Should Dems Hold Out Hope for the 2018 Election?

It’s been a tough year for Democrats. To be fair, the last few years have been rough. The party had their moment back in 2008, got stuff done like the Affordable Care Act, then lost it all within a couple of elections.

Trump’s victory in 2016 was the final nail for total Republican control. Now the left is playing defense, acting like the Rebel Alliance to Trump’s Imperial Empire. Still, many hold out hope. Some optimistic and motivated supporters are turning to the 2018 midterm elections as the point when the tide could turn.

Their latest track record doesn’t look good, having gone 0–4 in recent special elections. But even there, hopeful supporters point to narrowed margins between republican and democratic competitors in highly red states.

Is there hope for Dems next year? Yes, if the numerical gods are smiling upon them.

The Numbers Game

It’s simplistic to treat politics as a numbers game, but that’s essentially what voting is. The side with the most votes wins — unless you get into pesky things like the electoral college. The likelihood of a party’s victory often comes down to either location or voter turnout.

Many congressional seats are considered strongholds for Democrats or Republicans. Georgia’s 6th District — the one that just received so much attention — is a good example of an election that tends to be a safe bet. The closeness of the recent election has some Democrats hopeful for the future, but it would be difficult — but necessary as you’ll see below — for the party to peg their 2018 hopes on this kind of race.

Locations that are considered tossup races — as in they can go either way — often come down to voter turnout. Strong turnout often results in democratic victories.

In order for the Democrats to have any realistic hope for 2018, the conditions need to be right. Tossup seats need to be up for grabs and voter turnout must be strong.

The Potential for 2018 Election Victory

Both the House and Senate offer potential for the Democrats. All 435 House seats will be up for grabs along with 33 Senate spots. In order for Democrats to claim success, they’d have to take control of one or both. This would involve keeping their existing seats and/or taking enough seats from Republicans.

The House race will be a challenge for Democrats. Republicans currently hold 238 seats, which is 20 more than the majority they need for control. It’s difficult to determine which seats are likely to be tossups, but sites like 270toWin predict 11 spots will qualify. Nine of those are currently held by Republicans.

Unfortunately, the challenge Democrats face is taking more entrenched House seats away from Republicans. It’s not completely far-fetched given the close gaps in recent special elections and the President’s low popularity rating, but the odds aren’t favoring the left.
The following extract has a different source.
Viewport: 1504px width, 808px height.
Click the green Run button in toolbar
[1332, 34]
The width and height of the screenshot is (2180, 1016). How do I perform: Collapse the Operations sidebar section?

The Senate race has nine Republican-held seats open for the taking. Unfortunately, that means the Democrats will have to successfully defend 25 seats, some of which are in states Trump took in 2016. Current predictions suggest 12 races will be a tossup in states like Montana, Arizona, and Florida. The left needs to take 3 seats for control.

Major Challenges and Likely Outcomes

The Democrats may have their fingers crossed for 2018, but they might need to adjust their expectations. There are significant challenges for victory. The strength of the Republican’s hold on the House and Senate is just the start.

The House race will be the biggest challenge. If Democrats are thinking strategically, they’d be wise to prioritize which fights they feel like they can win. The House just might be a throw away fight so the party can focus on taking control of the Senate. It wouldn’t be ideal for controlling the legislative branch, but it would take power away from the Republican political bastion. In the Senate, Democrats will be playing a defensive and offensive game. Holding all of their 25 seats while taking 3 from the right won’t be easy.

Finally, Democrats are also facing the challenging conditions of a midterm election. Voter turnout is typically lower during a midterm than a presidential election. In 2006, this worked in the Democrat’s favor. In 2010, it worked against them. Traditionally, those that do show up tend to be white, older, and male: a demographic well within the Republican’s wheelhouse.

For Democrats to have any chance, they will have to up their game. The party continues to be in disarray after the 2016 Presidental election, so it’s difficult to say if they can turn things around in time.

Smart gamblers would put money on red. But in a post-Trump victory era, who knows what is possible?